Author Response File: Author Response.pdf
Reviewer 3 Report
Comments and Suggestions for Authors
The manuscript presents an innovative study on the rapid classification of Salmonella serovars using AI-integrated hyperspectral microscopy. The authors combine spectral and spatial information through multimodal fusion, achieving improved classification accuracy compared to previous methods. The topic is timely and relevant to food safety monitoring, aligning well with the scope of Foods. Overall, the study is well-structured, technically solid, and offers significant contributions.
However, certain aspects require clarification, additional detail, and moderate revision to improve the manuscript’s rigor and readability:
-The rationale for selecting only five Salmonella serovars should be better justified. Are these the most prevalent in foodborne outbreaks, or particularly difficult to discriminate? Please clarify in the Introduction.

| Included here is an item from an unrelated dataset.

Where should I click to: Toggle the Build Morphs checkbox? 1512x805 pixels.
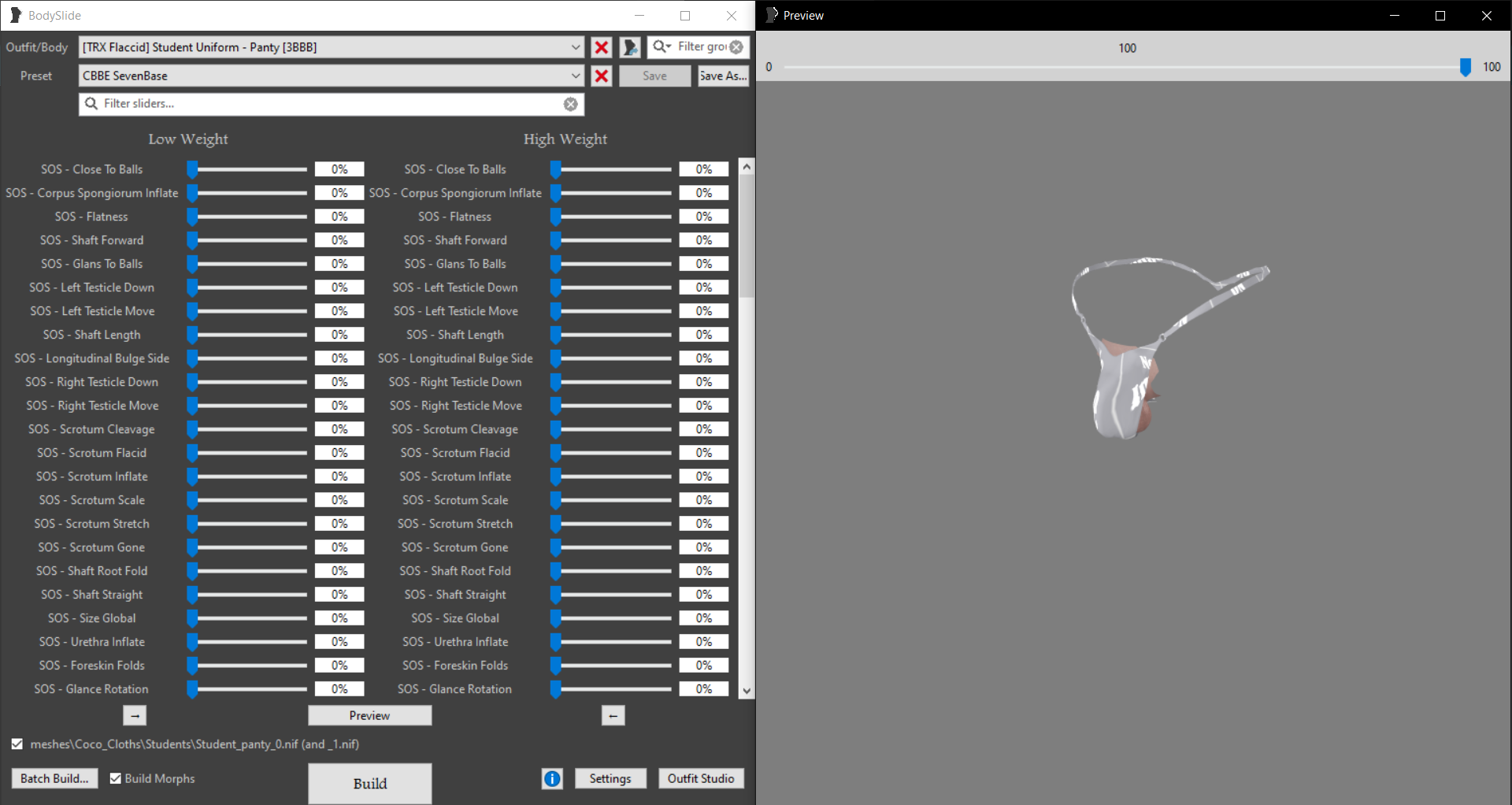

-The dataset consists of 500 data cubes (100 per serovar). While sufficient for a proof-of-concept, it remains relatively small for training deep learning models like EfficientNetV2. The authors should discuss: Potential overfitting risk due to limited sample diversity. Plans for future studies with expanded datasets to validate generalizability.
-The manuscript states that data and code will be made available in a public repository upon publication. Please provide a DOI or a working link (currently just the GitHub homepage is listed).
-More specifics on the EfficientNetV2 modifications are needed. For instance:
- How was the model architecture modified to output a 32-dimensional vector instead of class predictions?
- Was the pretrained network fully fine-tuned, or were earlier layers frozen?
- How large was the effective training set for the CNN?
-The study highlights spectral differences among serovars, but biological explanations remain somewhat speculative. For example:
- Could authors relate specific spectral features to known biochemical differences among the serovars (e.g., differences in LPS composition)?
- Is there any correlation between misclassification rates (e.g., Infantis vs. Johannesburg) and known phylogenetic relationships?
Author Response
Please see the attached response document. Thank you.
Author Response File: Author Response.pdf
Round 2
Reviewer 1 Report
Comments and Suggestions for Authors
The authors had revised the manuscript based on the comments. It can be accepted now.
Reviewer 2 Report
Comments and Suggestions for Authors
Thank you for addressing the comments.
Reviewer 3 Report
Comments and Suggestions for Authors
From my side, the manuscript can be publisahble.